--- Available data Enclosed Below ---

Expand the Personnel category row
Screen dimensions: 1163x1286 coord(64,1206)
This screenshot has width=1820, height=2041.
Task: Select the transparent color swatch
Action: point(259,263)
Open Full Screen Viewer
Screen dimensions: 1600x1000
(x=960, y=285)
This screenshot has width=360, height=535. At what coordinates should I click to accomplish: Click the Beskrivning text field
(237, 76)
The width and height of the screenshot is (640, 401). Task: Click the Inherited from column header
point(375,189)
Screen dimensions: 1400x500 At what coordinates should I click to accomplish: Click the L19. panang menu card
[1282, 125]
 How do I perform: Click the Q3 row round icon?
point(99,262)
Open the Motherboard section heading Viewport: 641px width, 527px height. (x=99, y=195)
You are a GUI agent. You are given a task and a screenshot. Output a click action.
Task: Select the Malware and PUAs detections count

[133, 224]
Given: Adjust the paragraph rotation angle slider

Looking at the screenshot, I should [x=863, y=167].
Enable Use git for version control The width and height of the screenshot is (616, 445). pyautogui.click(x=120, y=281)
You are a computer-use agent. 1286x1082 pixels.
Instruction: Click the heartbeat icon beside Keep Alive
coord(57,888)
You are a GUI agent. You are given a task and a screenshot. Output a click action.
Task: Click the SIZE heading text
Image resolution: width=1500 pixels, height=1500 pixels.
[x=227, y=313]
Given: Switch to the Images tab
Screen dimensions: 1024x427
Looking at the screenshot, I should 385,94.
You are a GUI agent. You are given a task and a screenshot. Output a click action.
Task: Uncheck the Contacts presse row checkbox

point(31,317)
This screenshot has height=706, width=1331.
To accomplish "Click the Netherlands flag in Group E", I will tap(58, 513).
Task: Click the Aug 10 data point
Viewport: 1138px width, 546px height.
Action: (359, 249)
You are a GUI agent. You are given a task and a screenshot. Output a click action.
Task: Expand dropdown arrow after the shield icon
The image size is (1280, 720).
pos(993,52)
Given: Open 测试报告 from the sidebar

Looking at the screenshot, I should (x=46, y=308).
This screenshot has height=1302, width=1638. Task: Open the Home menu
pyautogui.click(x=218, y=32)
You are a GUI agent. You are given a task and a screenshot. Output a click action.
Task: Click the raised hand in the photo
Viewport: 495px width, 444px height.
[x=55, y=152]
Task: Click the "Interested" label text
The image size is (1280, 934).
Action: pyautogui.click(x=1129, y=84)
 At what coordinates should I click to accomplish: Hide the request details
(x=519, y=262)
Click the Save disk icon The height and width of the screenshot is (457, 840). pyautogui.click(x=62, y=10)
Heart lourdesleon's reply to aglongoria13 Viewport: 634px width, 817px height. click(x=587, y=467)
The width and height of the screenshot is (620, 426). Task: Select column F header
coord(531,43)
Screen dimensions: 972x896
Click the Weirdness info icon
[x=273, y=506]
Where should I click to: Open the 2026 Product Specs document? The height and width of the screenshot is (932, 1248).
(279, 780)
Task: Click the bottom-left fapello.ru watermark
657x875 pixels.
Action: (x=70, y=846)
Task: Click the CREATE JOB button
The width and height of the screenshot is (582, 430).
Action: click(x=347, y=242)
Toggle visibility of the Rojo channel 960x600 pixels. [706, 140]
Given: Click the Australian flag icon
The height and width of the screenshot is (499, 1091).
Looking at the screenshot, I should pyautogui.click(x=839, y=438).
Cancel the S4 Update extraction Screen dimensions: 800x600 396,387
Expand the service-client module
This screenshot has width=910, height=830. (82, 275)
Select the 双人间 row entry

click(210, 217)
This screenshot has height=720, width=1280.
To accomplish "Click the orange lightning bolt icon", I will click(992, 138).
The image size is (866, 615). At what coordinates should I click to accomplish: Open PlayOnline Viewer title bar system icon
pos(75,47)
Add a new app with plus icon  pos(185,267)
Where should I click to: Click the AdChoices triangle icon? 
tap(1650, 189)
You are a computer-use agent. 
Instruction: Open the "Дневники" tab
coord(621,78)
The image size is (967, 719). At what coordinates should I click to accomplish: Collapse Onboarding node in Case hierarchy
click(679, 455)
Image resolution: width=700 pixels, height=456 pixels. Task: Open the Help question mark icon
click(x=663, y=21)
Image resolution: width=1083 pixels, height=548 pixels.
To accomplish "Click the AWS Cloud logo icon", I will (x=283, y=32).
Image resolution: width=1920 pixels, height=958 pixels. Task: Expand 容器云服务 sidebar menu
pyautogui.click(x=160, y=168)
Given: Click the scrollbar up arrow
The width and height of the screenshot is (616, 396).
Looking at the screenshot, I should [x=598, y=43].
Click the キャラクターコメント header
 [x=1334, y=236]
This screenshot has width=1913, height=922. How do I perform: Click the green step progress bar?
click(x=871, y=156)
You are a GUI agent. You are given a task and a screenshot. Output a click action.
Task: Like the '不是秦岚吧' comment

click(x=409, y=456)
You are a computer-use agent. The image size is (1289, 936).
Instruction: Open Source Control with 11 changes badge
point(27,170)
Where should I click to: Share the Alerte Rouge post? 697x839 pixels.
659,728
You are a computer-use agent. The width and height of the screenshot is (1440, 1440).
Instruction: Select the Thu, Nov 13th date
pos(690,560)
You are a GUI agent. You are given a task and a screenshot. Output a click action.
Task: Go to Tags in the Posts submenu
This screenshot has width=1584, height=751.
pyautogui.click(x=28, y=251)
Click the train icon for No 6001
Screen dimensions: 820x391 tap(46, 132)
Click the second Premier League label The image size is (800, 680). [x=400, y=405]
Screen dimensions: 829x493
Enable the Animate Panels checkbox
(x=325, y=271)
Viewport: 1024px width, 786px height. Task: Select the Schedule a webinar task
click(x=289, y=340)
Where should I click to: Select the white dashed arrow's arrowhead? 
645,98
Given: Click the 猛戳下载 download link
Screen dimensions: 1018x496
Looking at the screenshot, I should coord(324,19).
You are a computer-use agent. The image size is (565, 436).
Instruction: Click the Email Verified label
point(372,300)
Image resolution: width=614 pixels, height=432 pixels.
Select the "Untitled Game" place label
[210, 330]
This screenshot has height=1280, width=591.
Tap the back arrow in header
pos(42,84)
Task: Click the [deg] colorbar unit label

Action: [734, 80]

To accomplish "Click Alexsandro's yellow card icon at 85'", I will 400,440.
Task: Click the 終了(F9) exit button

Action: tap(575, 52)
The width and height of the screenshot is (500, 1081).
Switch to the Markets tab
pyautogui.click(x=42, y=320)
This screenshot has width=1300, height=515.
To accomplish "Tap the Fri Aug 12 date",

--- End of Enclosed Available data ---

From the listing, copy every line where the string "heading" appears.

**Response box**
Open the Motherboard section heading Viewport: 641px width, 527px height. (x=99, y=195)
Task: Click the SIZE heading text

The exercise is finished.